While discussing conventional factors causing antimicrobial resistance, it is important to highlight the link of current amplified AMR crises in lower and middle-income countries (LMIC) to the poor antimicrobials quality and a lack of stewardship in the medicine quality standards. The national action plan NAP themes recommended by WHO in 2018, confirmed ‘medicine quality’ as the most critical factor in tackling AMR. It demonstrated ‘drug quality as the core around which manufacturing practices, monitoring systems, surveillance data, and one health approach should be strengthened for “quality-assured, effective and safe antimicrobials”.
Poor-quality medicines can be: a) substandard therapeutics: with uncertified manufacturing or even degraded, b) falsified drugs: with no authentic source and composition grading. As reviewed by JAMA, about 12.4 % of antibiotics and 19.1% of antimalarials from LMICs were found either substandard or falsified [3]. Such compromised antimicrobial medicines retain and release the active ingredients in dosage, lesser than that prescribed, thus intensifying the threat of antimicrobial resistance AMR in hospitals and community settings. The prevalence and administration of poor quality medicines have become a huge concern recently, in the post-COVID era; where the menace of excessive antibiotics usage is already a hurdle in tackling increasing AMR. Such compromised antibiotics can wreak havoc when administered upon SARS-CoV-2 patients already facing the complexities of superinfection with bacteria. Following the climate crisis, AMR indeed is the catastrophic threat human population is facing globally.
Where are we headed?
The ‘Promoting the Quality of Medicines Plus’ (PMQ+) program is strengthening quality assurance for medicines in 14 LMICs, countries including Pakistan (Bangladesh, Burma, Ethopia, Kazakhstan, Kenya, Liberia, Mali, Mozambique, Nepal, Nigeria, Senegal, Serbia, Uzbekistan). It is assisting developing countries in uplifting their drug regulatory systems as per WHO’s World Health Organization’s global benchmarking tools (GBTs). In the PMQ+ program report (2020) Pakistan still has a long list of objectives to achieve, before it qualifies to fulfil international drug quality standards at a satisfactory level. It is a long journey ahead; once for Drug Regulatory Authority Pakistan DRAP is struggling to achieve the minimum acceptable level i.e WHO Maturity Level 3 for a stable regulatory system. DRAP is not yet enlisted in the WHO Authority status as per WHO’s global benchmarking tools, hence it is not meeting international standards for medicinal quality assurance [4].

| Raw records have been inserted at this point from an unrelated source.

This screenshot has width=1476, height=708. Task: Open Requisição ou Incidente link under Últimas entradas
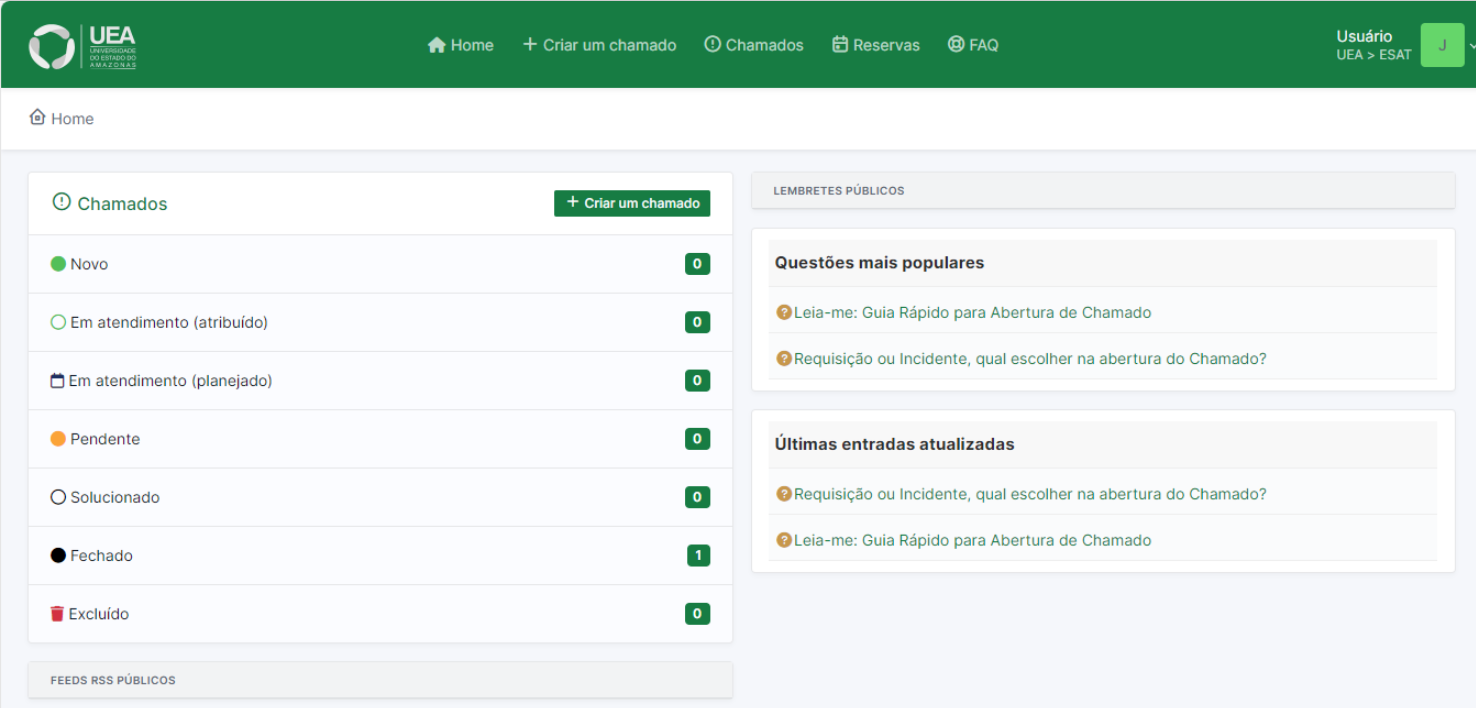[x=1030, y=494]
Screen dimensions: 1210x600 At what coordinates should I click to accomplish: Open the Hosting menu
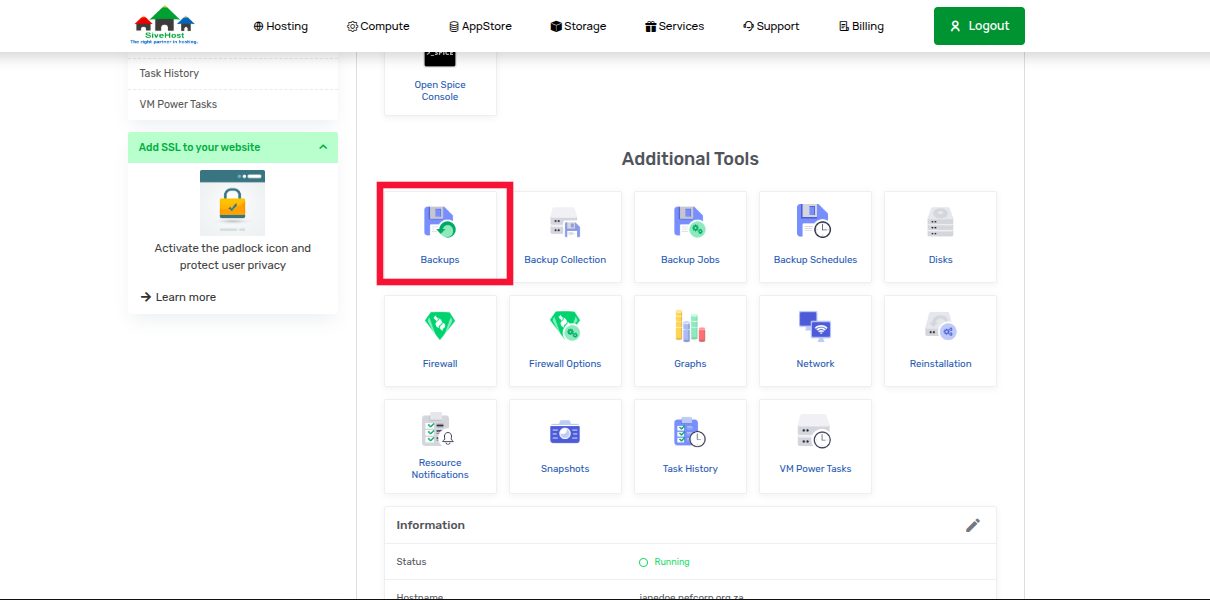point(280,26)
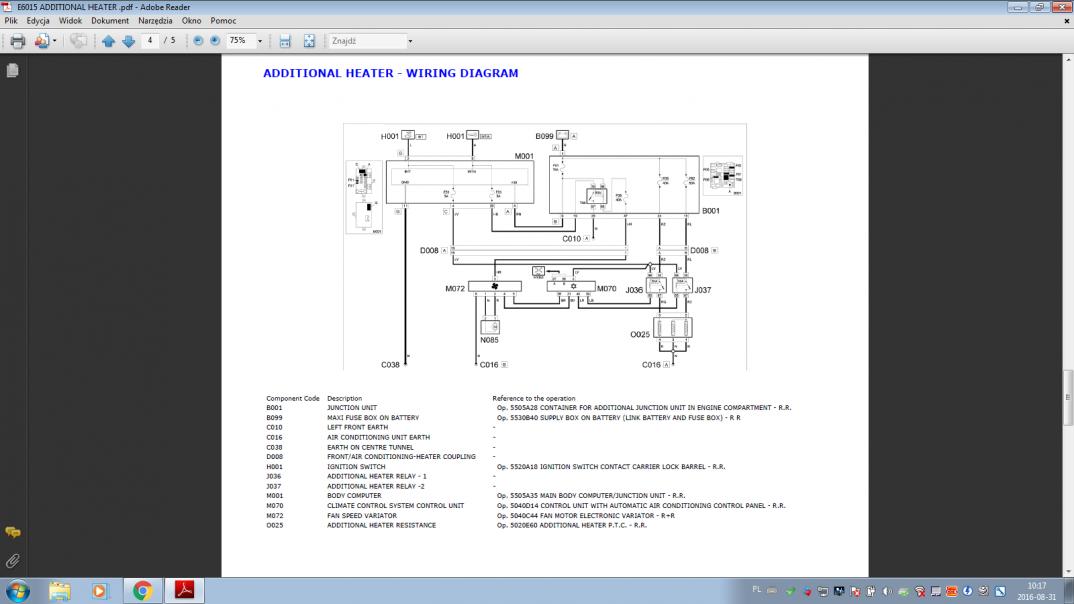Expand the arrow beside the email/share icon

(x=55, y=41)
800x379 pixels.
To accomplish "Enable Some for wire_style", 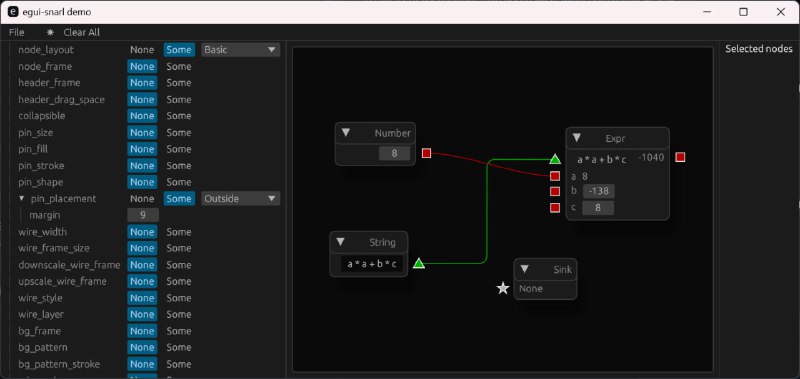I will coord(179,298).
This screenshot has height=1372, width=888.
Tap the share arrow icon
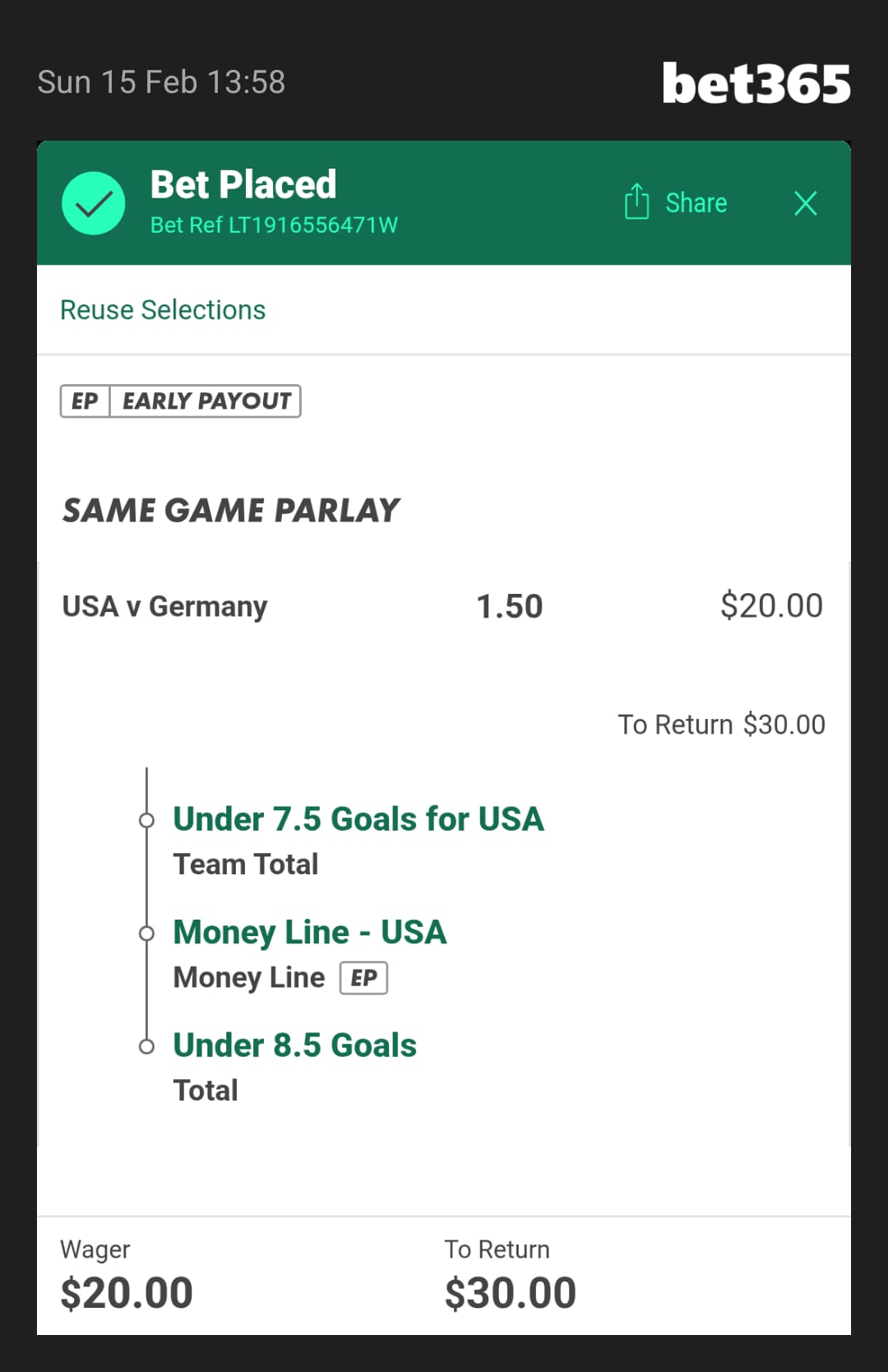pyautogui.click(x=636, y=202)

Moreover, Pakistan’s licensing system for drug/ medicines regulation lacks transparency and uniformity and is not in line with the international standards. Pakistan’s licensing rule (1976) must be revised to ensure safe therapeutics regulation. For now, the ‘Promoting the Quality of Medicines Plus’ PQM+ program has provided expertise to DRAP and stakeholders in revising the licensing rules; and conducted training sessions for DRAP’s National Control Laboratory for Biologicals (NCLB) technical staff. Onwards, the major standardization tasks for Drug Regulatory authority Pakistan DRAP include: adopting data standards on substances (ISO 11238); pharmaceutical dose quantification, specification of dose units, routes of administration (ISO 11239); units of measurement (ISO 11240); regulating pharmaceutical (ISO 11616) and medicinal product information (ISO 11615) respectively 4. Given that the objectives and goals have been defined for regulatory authorities, this is now a test of our grit in maintaining standards, improving access to quality antimicrobials, and pooling investments for improving medicines quality to meet the international criteria of safety. Let’s see at which pace we choose to counter antimicrobial AMR at National level by investing efforts in policy and advocacy.